SGANARELLE.- Je vous remercie d’un tel honneur. Ô Ciel, puisqu’il s’agit de mort, fais-moi la grâce de n’être point pris pour un autre.

[1] D’après le marché du 3 décembre 1664, le décor du IIe acte est un hameau de verdure avec une grotte au travers de laquelle on voit la mer.

[i] Nostre-dinse (Notre Dame), Parquienne (Parbleu), Palsanquienne (Palsambleu), Morquenne (Morbleu), Aga quien (Regarde, Tiens), Ardez (Regardez), Mon Quien (Mon Dieu) : autant de mots empruntés au patois des environs de Paris, que l’on retrouve dans Le Pédant joué de Cyrano (rôle du paysan Gareau), ou dans Les Agréables Conférences de deux paysans de Saint-Grien et de Montmorency sur les affaires du temps (1649-1651), éditées par F. Deloffre, Paris, 1951, avec une étude sur le jargon paysan.

[i] Quatre pièces tapées : "des sols marqués d’une fleur de lys au milieu, ce qui augmentait leur valeur" (Dictionnaire de Furetière, 1690) ; le double valait deux deniers, c’est-à-dire 1/6 de sol.

[2] À la débandade : "à la manière des soldats qui se débandent, qui vivent en libertinage et sans discipline" (Dictionnaire de Furetière, 1690).

[3] Par ma fique : par ma foi.

[i] Il en avait pour sa maine de fèves : il en avait son comptant. Maine est une prononciation paysanne pour mine, mesure de volume pour les grains, et "on dit populairement Il en a pour sa mine de fèves, quand on parle de celui qui a souffert quelque perte ou dommage" (Dictionnaire de Furetière, 1690).

[4] Angigorniaux : ornements, accessoires tarabiscotés.

[i] Tout brandis : d’après Littré, "tout comme nous sommes, sans avoir à nous recroqueviller". Cette tirade fait écho à celle de Sganarelle dans L’École des maris, I, 1, v. 17-40.

[5] Un garde-robe : une sorte de tablier (leur haut-de-chausses est si large qu’il ressemble à un tablier).

[6] Brichet : bréchet, sternum, estomac.

[7] Un grand mouchoir de cou à reziau : une grande collerette de dentelle (réseau).

[i] De grands entonnoirs de passement : de grands entonnoirs de dentelle. Il s’agit des canons dont Sganarelle se moque dans L’École des maris, v. 35-38.

[8] Ces souliers avaient de très hauts talons.

[9] D’une belle déguaine : "de mauvaise grâce, d’une vilaine manière" (Dictionnaire de Furetière, 1690).

[10] Thomasse : la fille de Thomas.

[11] VAR. Qu’un peu plus d’amiquié. (1683).

[12] Sans doute : sans aucun doute.

[13] VAR. Lorsque vous me croyez, vous me rendez justice. (1683).

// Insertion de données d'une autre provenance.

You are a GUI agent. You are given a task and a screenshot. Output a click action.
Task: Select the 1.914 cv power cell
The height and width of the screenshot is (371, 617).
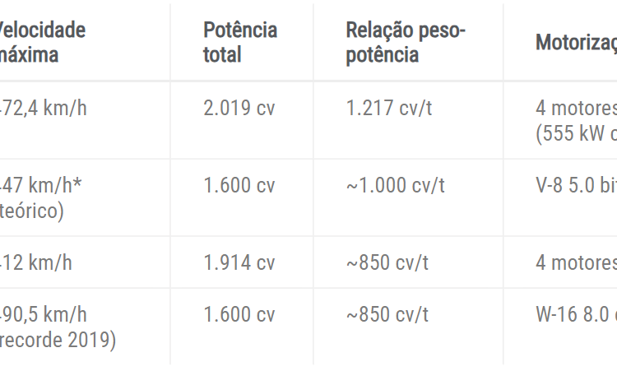click(239, 262)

[14] Il y aurait de la conscience à vous : ce serait pour vous un cas de conscience, un motif de remords.

[15] Purésie : pleurésie.

[16] Ou : vous.

[17] VAR. Qu’on te caresse. (1683).

[18] VAR. Tu renies promesse ! (1683).

[19] C’est conscience : ce serait pour vous un motif de remords.

[20] À : contre.

[21] Courir sur le marché des autres : "on le dit figurément pour dire : vouloir emporter sur un autre une chose à quoi il a prétendu le premier" (Dictionnaire de l’Académie, 1694).

[i] Montrer son bec jaune (ou son béjaune) à quelqu’un : lui montrer par un signe certain qu’il a tort. Un bec jaune ou un béjaune est un oison ; le mot désigne donc métaphoriquement un débutant.

[22] Rendre quelqu’un camus, c’est lui faire honte de ses ignorances ou de ses erreurs.

[23] VAR. Et les effets décideront. (1683).

[24] D’après l’édition de 1734, Charlotte et Mathurine quittent la scène, et Dom Juan reste seul avec Sganarelle.